What arose very clearly in the course was that the nature of our ‘stressors’ was very evenly spread between outer (work, relationships, the Tube, money, advertising, emails). And inner (thoughts about work, worry, projection into the future, rehashing the past, catastrophizing). I was also interested in the category of ‘secret’ stressors. That is those barely conscious beliefs and submerged thoughts that actually generate a huge amount of subcutaneous stress. These included things like time, death, ageing, fear of abandonment, “the They” and a sense of wasting your life.
Of these, the secret stressors can do the most damage because they can be triggering the adrenal-cortical stress response all the time and that damage can be very profound, affecting not just our body but also our way of being in the world.
There is no ‘good’ calming system that balances a ‘bad’ stressing system
I spend a great deal of time (perhaps too much) getting excited about the theory of American neuroscientist Stephen Porges who has studied the stress response in the nervous system of mammals.

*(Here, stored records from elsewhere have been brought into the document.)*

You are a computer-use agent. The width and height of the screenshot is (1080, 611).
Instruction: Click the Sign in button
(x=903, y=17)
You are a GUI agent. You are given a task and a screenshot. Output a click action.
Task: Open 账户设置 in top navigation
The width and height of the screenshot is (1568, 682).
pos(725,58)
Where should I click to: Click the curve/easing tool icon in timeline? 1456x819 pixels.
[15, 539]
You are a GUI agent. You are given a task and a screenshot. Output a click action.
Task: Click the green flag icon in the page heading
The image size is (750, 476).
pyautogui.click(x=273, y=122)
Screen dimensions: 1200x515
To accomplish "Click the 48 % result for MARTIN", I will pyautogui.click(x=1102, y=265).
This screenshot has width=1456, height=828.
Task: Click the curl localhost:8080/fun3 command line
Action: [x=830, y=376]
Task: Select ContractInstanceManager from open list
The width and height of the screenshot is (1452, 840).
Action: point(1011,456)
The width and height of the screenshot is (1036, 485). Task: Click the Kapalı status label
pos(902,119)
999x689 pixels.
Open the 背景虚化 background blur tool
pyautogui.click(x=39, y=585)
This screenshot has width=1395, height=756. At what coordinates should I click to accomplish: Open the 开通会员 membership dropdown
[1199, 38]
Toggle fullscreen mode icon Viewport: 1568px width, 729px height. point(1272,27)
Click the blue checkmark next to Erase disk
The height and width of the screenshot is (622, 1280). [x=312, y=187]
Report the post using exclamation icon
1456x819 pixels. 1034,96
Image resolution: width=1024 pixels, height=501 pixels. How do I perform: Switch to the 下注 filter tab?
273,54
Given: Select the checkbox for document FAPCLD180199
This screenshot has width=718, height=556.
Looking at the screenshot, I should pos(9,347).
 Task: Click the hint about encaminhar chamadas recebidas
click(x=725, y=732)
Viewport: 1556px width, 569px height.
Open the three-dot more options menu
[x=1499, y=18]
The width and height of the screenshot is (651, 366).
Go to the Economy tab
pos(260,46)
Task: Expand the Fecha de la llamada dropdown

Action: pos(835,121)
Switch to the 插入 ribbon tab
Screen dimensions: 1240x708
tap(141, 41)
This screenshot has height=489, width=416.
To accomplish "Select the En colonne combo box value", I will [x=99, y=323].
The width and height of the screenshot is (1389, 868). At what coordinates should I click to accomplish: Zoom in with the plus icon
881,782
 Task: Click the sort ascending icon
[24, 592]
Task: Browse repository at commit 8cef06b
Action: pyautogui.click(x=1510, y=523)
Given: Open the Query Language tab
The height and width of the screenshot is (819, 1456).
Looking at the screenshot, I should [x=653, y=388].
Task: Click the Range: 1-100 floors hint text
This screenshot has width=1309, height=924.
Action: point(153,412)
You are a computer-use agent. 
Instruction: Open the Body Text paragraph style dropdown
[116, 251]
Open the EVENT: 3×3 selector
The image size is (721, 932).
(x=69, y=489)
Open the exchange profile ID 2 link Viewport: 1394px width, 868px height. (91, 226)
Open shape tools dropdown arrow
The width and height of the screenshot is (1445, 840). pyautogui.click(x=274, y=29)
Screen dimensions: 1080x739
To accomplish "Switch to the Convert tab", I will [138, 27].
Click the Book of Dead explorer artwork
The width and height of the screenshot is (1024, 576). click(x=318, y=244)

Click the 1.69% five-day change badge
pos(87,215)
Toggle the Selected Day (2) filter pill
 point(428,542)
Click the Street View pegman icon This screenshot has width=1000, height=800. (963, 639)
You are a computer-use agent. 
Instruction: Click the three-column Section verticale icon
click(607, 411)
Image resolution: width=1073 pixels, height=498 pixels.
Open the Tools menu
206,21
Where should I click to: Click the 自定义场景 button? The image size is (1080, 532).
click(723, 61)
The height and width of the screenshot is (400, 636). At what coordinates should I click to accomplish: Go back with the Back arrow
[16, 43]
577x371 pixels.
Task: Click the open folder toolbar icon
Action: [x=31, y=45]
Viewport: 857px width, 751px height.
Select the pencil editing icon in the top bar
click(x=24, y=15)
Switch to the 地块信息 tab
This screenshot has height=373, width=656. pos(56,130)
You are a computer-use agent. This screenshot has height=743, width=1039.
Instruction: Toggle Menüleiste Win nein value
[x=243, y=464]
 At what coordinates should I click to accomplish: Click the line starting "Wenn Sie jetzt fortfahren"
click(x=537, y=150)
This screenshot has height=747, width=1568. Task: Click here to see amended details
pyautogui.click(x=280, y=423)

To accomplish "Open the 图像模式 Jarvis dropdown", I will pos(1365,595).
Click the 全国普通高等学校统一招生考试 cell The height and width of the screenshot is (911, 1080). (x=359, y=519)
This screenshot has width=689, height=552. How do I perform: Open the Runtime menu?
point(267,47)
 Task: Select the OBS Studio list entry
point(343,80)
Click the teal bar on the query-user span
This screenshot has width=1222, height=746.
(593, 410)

For a century or more, we have believed that the nervous system mediated stress by balancing the sympathetic (activating) and parasympathetic (calming) systems. Porges points out that this is completely wrong. There is no ‘good’ calming system that balances a ‘bad’ stressing system. Rather there are THREE nervous systems, that have developed over evolutionary time.
The oldest and most primitive, that we share with all primates, is the PLAY DEAD system that simply shuts the body and organs down in a trauma response that simulates death. This may be effective for a lizard but is actually very hazardous for a mammal that relies on a heartbeat. Nonetheless, this dissociative response is still apparent in humans – for example, when people who are experiencing a terrible car crash exit their bodies and pass out for the duration of the crash and recovery. It also occurs when people are sexually abused or raped.
All three of these systems utilise the vagal nerve
The next oldest is the familiar FIGHT-OR-FLIGHT system of adrenal-cortisol activation. This is about flooding the body, ready for activity and generating aggression or fear.
The third, and evolutionarily speaking, the most recent system is limited to mammals. It is called by Porges the SOCIAL ENGAGEMENT SYSTEM.
All three of these systems utilise the vagal nerve that runs from the brain down through the spine and the vital organs of the body (hence the name of the theory: polyvagal). But this newest system uses a sheathed (or myelinated) nerve that is super-fast. It links a part of the brain to the facial muscles, the heart as well as the adrenal system.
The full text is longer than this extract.